For me, the post was a sad reminder that by mid-November, it's usually no longer possible to dry clothes outside, so it's the end of the clothesline until the days get longer and warmer.

My mother never had a dryer, and I never stopped drying clothes outside during the warmer time of year (disclaimer: usually Mr. Mouse is responsible for the laundry and does the work, but philosophical, we agree on this matter). Laundry smells much better, the energy savings are significant, and it really doesn't take that long to hang things.

We own multiple contraptions for hanging things outside. The Japanese square-with-clothespins is very convenient for socks and underwear. You just put the basket with the wet laundry somewhere elevated and pin everything, then you hang up the whole square. No bending down for each sock. Also an easy way to presort socks by color.

For clothesline overflow, we have a rack. We actually use the rack inside in winter for synthetics we don't want to stick in the dryer. The rack folds up small and goes into the shed or closet.

And here's where the clothes drying business intersects with garden concerns. While we love hanging things up to dry, we don't really want to see the different contraptions (or the laundry) during the rest of the week. Drying clothes on the line is newly fashionable, and some love to have a visible clothesline as garden ornamentation (I might like it if I had a larger garden, but I don't). We prefer other art.

So we put the Japanese square and the rack in the closet, and even the clothesline is retractable and hooks over two screws in the house. We lift it up, and that's the end of the line for the week.

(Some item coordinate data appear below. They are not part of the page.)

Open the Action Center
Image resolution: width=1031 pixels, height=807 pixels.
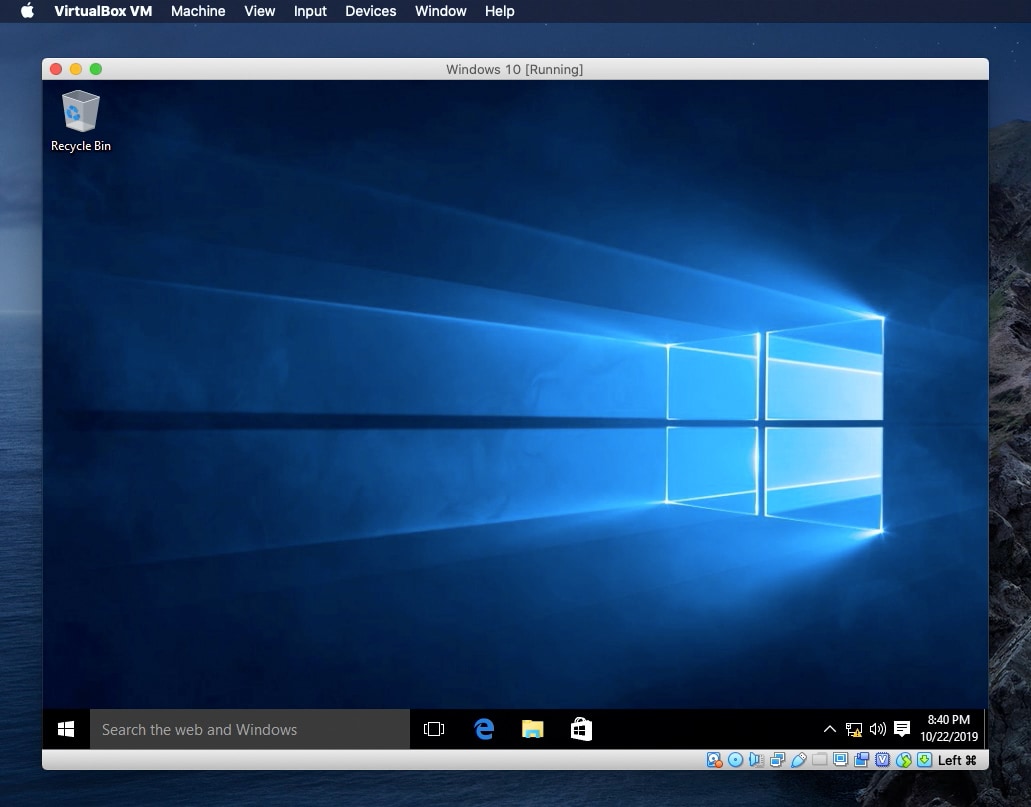pos(902,729)
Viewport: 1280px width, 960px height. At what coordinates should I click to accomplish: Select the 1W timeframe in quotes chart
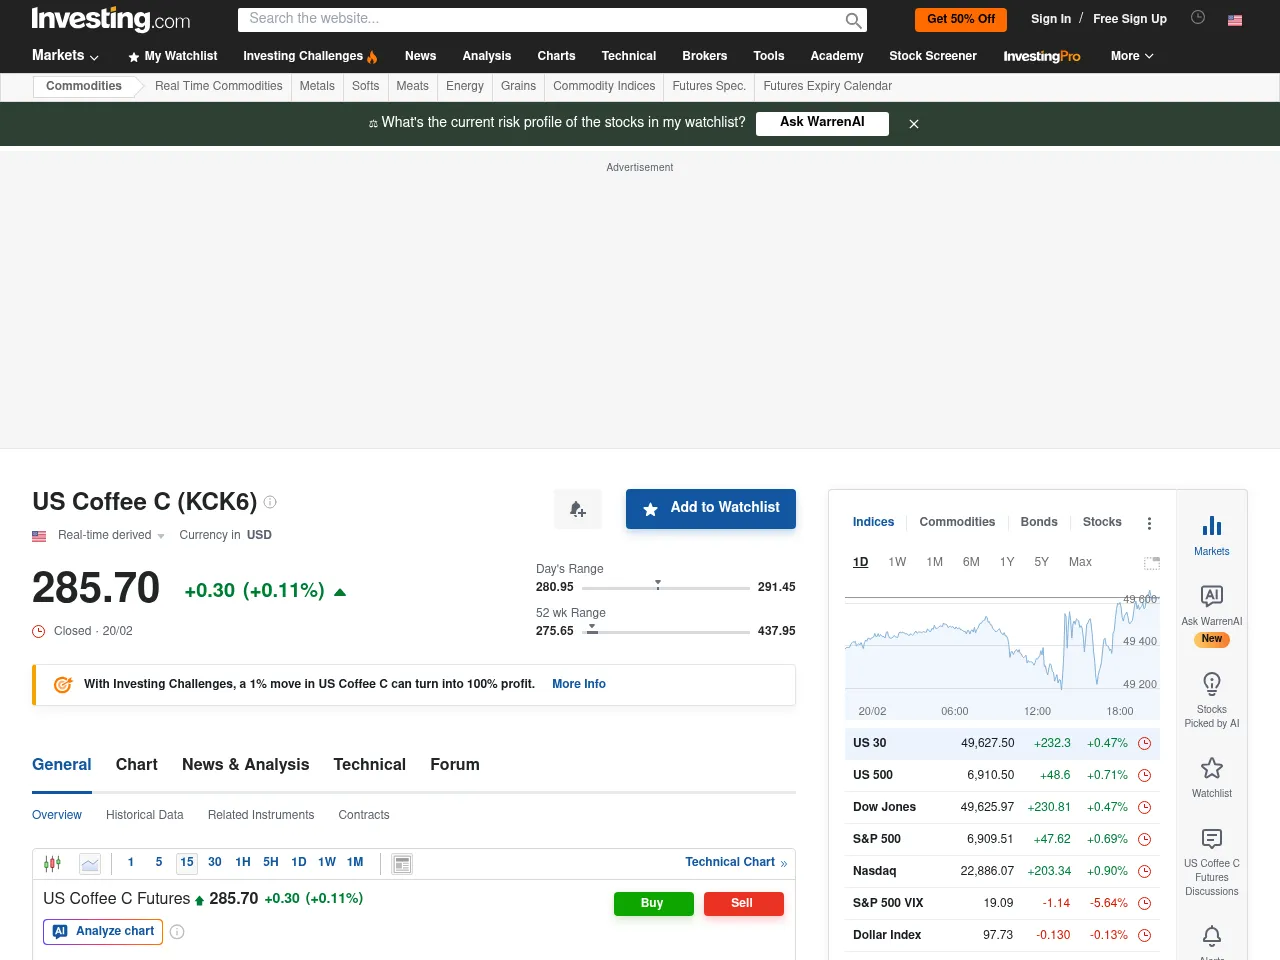(897, 562)
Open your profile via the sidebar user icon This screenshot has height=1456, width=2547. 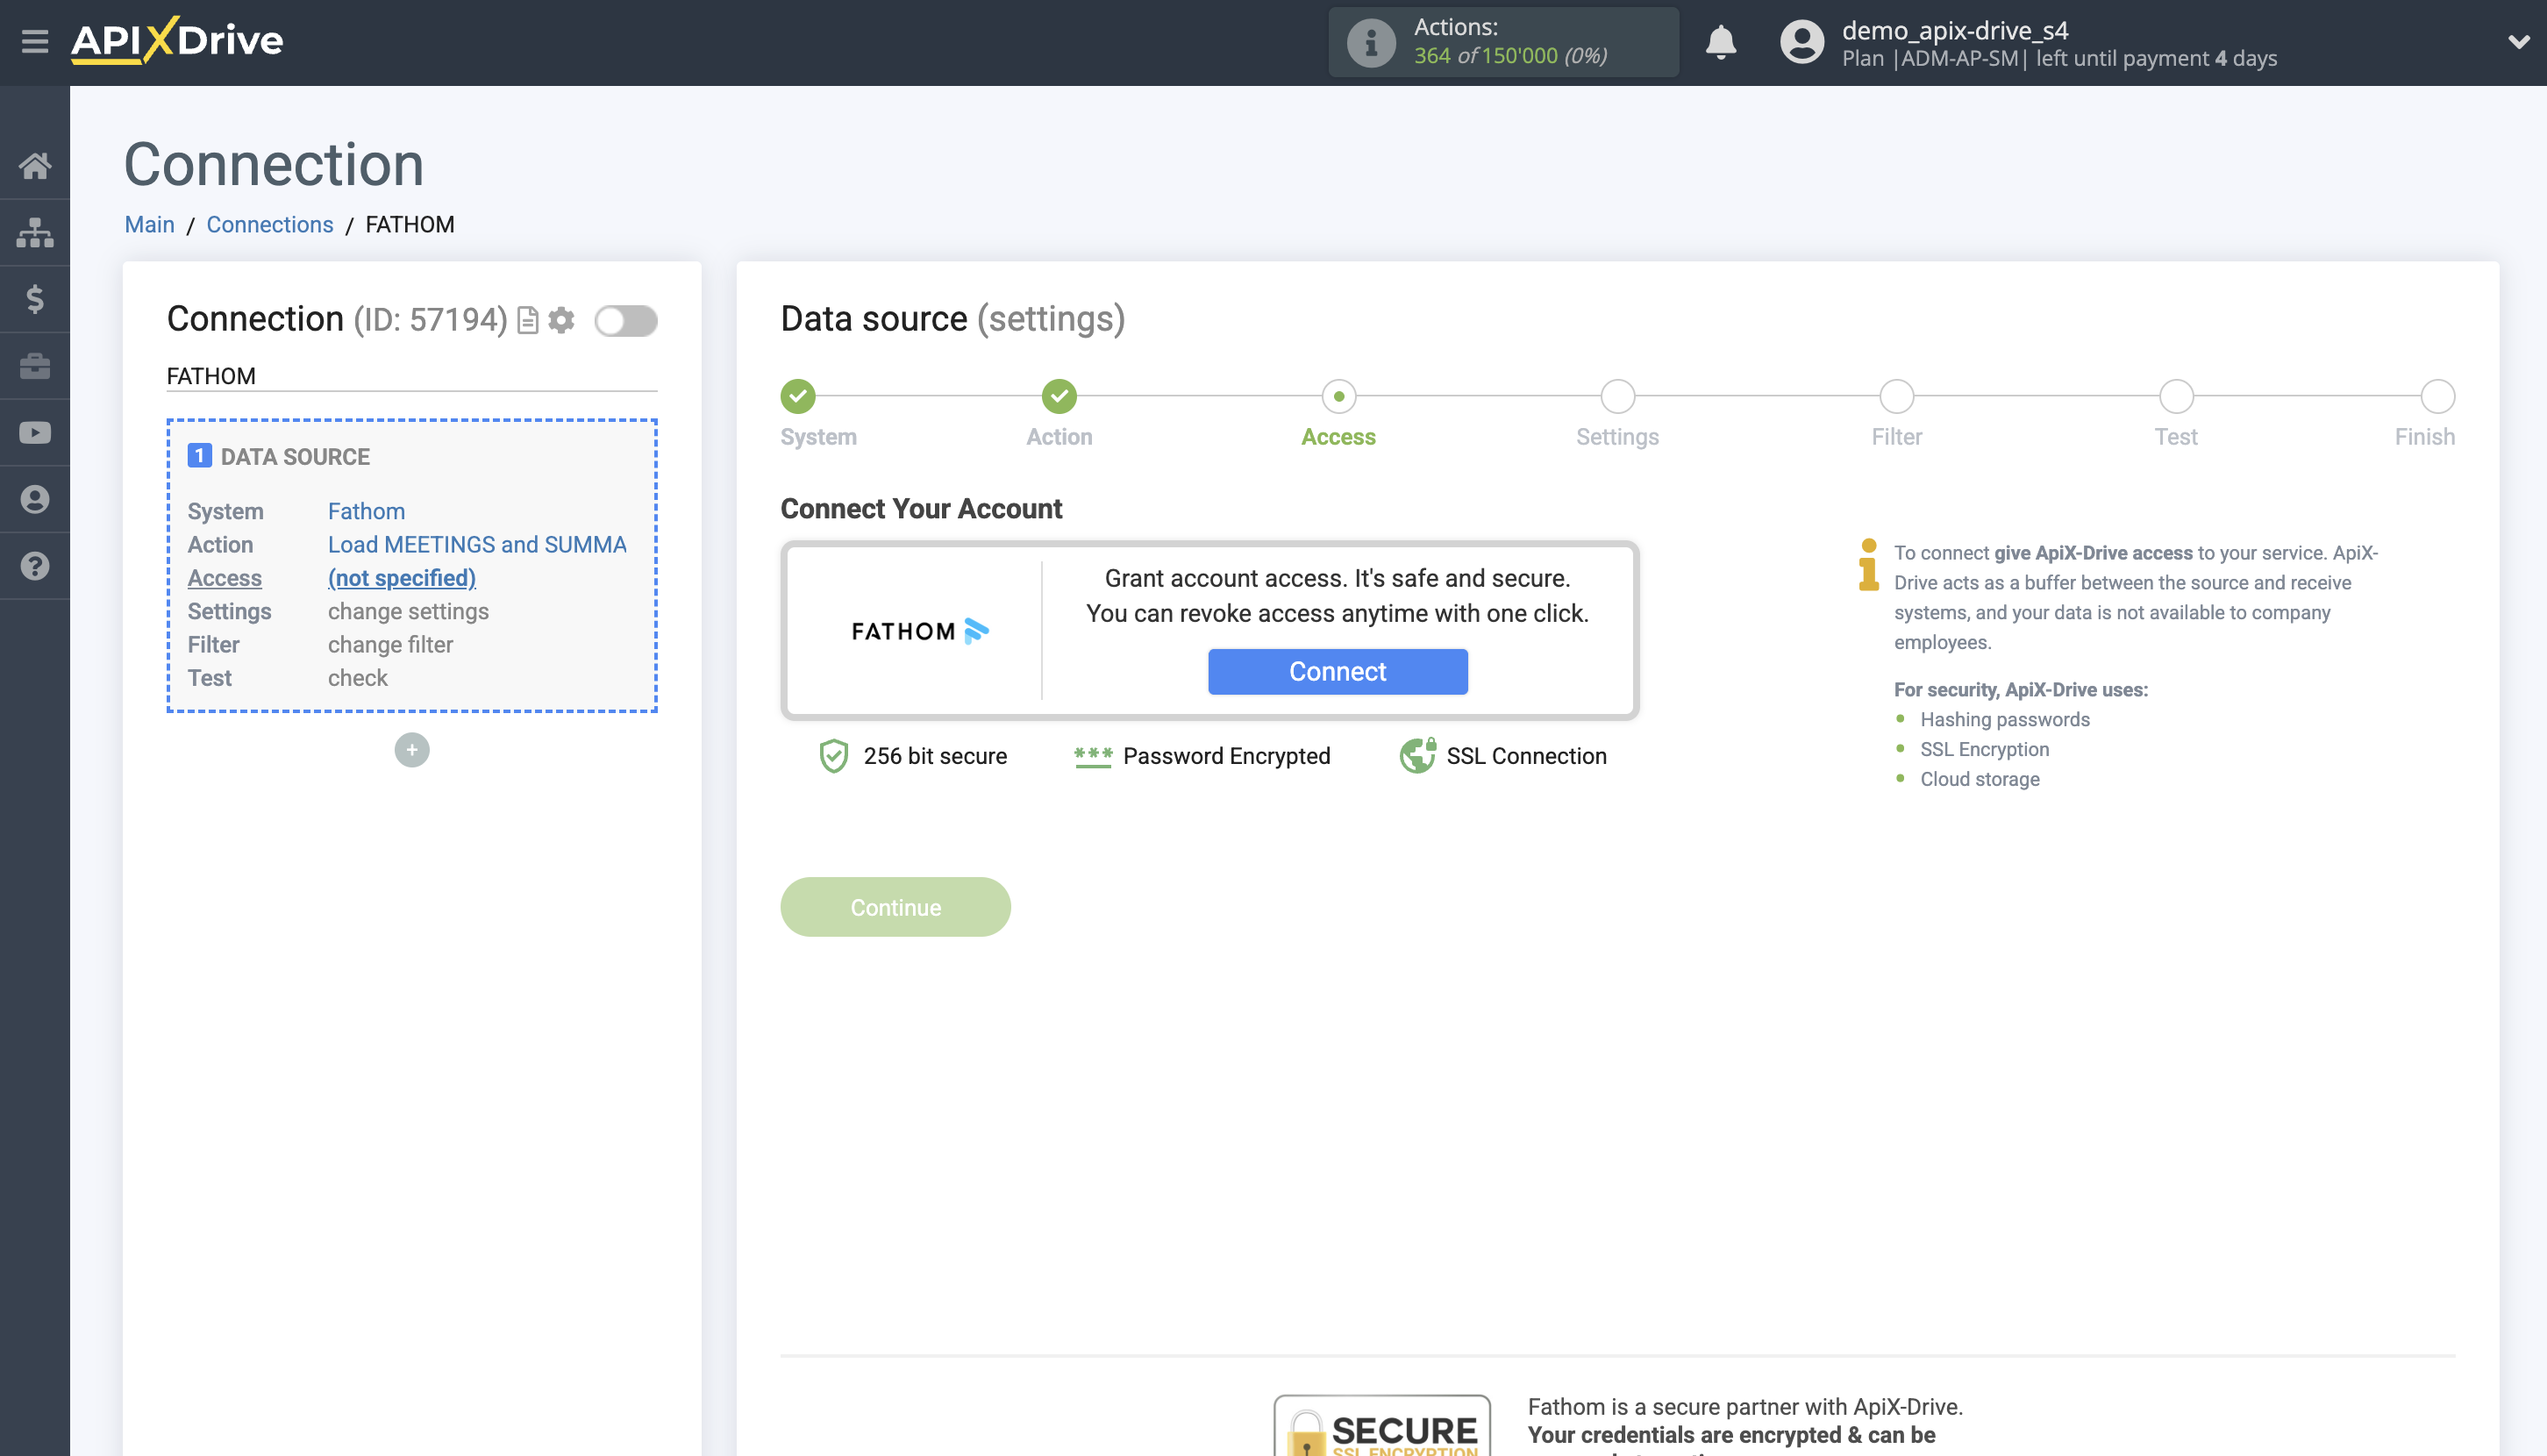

I can't wait to look at everyone else's posts. It's always educational to see what the juror likes and what I enjoy. Though really, I enjoy so many of the posts, I'm glad I don't have to select a winner.


Chloe m said…
I love drying clothes outside. Good luck to you!
I think this is the best idea for end of the line that I have seen!
Jane Doe said…
Great photo! I'm a huge fan of the sun and wind clothes dryer. There's nothing like the sleeping on sheets dried outdoors. Funny I should come across this photo...there was an article about people fighting for the right to hang their clothes outdoors. Can you believe it? Again, colorful fun photo.
What a new approach. I have a clothesline I use all year too, and it never even occurred to me to feature it. And your photos are wonderful.
I have that same clothesline. What fun to see two of my favorite subjects (laundry and gardens) combined!
Town Mouse said…
Well, I'm not so sure that laundry is my favorite topic, but I'd still rather see it outside than listen to the dryer for hours on end...
Susan Tomlinson said…
I have the retractable line that I use now. I wanted to build a folding rack to use in the garden this year but never got around to it.

For some reason, your picture of the Japanese line didn't load for me, and I'm curious about it. I'll google it and see what the story is. The idea of not bending down for every sock appeals to me.

We have perfect spring/summer/fall wether to hang clothes outside, but for some reason, I just don't get around to it. I need to work out a system to where it is more convenient. Actually, it is probably not that much more inconvenient than hanging them up, but it certainly feels that way.

I just need to square my shoulders and start doing it. No more excuses.
Country Mouse said…
This was great - I love the pictures and I love how color co-ordinated your washing is ;0) Good for photography to be sure - I love your entry for the competition! I'd love to put up a retractable line, but I need to figure out the end points. There is nothing tall enough near our house, so we'd have to put up a pole. I haven't yet thought of another purpose for said pole. Can't really put a bird house on top. Some young English visitors were totally horrified when they saw me putting washing into a tumble drier and I reddened with shame!